The plague has diverted my narration from its regular course, but I now return to the order of events. A difference in the mode of computing Easter between the Greek and Roman churches, made it arrive very early this year in Italy, and very late here, not indeed till the 28th of April. On that day the Greeks and Albanians, drest in their best clothes, assemble with music and dancing at the temple of Theseus. The Greeks here dress generally in dark colours, but the Albanians prefer lively hues, and the petticoat of the men is always white, but with a coloured border. The scene was gay and splendid, and the more interesting, as it probably conveyed a picture of ancient times, and is perhaps the offspring of some pagan festival; it was however, over at noon; and the parties dispersed to their homes.
On leaving us at Marathon, Capt. M. very kindly gave an invitation to Sharp and myself to meet him at Hydra, when he would take us to Malta.

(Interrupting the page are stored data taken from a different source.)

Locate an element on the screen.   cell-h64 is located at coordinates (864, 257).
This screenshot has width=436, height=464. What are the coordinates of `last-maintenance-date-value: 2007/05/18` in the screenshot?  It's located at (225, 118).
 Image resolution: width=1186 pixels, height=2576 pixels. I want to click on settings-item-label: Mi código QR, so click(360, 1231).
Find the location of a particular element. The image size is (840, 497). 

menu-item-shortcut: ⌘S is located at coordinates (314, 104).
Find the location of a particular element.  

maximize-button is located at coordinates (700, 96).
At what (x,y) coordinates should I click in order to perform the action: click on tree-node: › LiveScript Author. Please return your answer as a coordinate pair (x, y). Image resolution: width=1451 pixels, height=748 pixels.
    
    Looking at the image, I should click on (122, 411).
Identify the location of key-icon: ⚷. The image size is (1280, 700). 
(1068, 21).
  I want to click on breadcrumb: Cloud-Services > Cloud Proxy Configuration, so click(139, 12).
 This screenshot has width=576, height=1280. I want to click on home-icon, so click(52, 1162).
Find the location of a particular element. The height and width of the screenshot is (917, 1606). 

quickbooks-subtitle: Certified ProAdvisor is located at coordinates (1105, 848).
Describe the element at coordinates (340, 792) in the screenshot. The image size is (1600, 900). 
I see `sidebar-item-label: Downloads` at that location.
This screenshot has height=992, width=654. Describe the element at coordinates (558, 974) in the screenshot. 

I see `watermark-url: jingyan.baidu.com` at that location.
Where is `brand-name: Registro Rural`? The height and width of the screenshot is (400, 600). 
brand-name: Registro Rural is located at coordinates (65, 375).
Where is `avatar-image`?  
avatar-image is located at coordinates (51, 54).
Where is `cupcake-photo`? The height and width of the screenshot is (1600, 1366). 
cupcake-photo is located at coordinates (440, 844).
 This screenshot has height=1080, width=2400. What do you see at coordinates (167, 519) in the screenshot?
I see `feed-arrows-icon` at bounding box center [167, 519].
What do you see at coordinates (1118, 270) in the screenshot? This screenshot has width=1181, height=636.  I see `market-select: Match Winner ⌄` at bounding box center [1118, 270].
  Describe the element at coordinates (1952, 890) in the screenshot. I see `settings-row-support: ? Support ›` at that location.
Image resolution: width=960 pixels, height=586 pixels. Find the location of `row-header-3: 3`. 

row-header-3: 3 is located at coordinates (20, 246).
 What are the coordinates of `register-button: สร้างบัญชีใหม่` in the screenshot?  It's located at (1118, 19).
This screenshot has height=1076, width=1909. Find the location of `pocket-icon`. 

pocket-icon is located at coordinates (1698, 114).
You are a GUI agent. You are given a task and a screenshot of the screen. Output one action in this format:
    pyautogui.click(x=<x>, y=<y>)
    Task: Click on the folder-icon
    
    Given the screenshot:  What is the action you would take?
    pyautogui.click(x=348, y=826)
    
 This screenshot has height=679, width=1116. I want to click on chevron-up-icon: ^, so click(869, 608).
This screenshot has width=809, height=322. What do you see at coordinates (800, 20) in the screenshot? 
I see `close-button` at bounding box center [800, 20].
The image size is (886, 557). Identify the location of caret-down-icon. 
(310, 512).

Various circumstances induced Mr. Sharp to avail himself of this opportunity, and he left me on the 3rd of May. On the next day Mr. B. set off for the Argolis, whither I promised to follow him as soon as the swelling on my knee would permit me to move. It had always been part of my plan to visit at least, Eleusis, Megara, Thebes, and other places within a short journey of Athens; if not to make a longer tour on the Greek continent, as soon as the spring was a little advanced; but the increasing reports of the plague have made me change my determination. It is not that I feel myself in much personal danger, but the continual precautions, and the necessity of performing a sort of quarantine at every town, would have made travelling exceedingly unpleasant.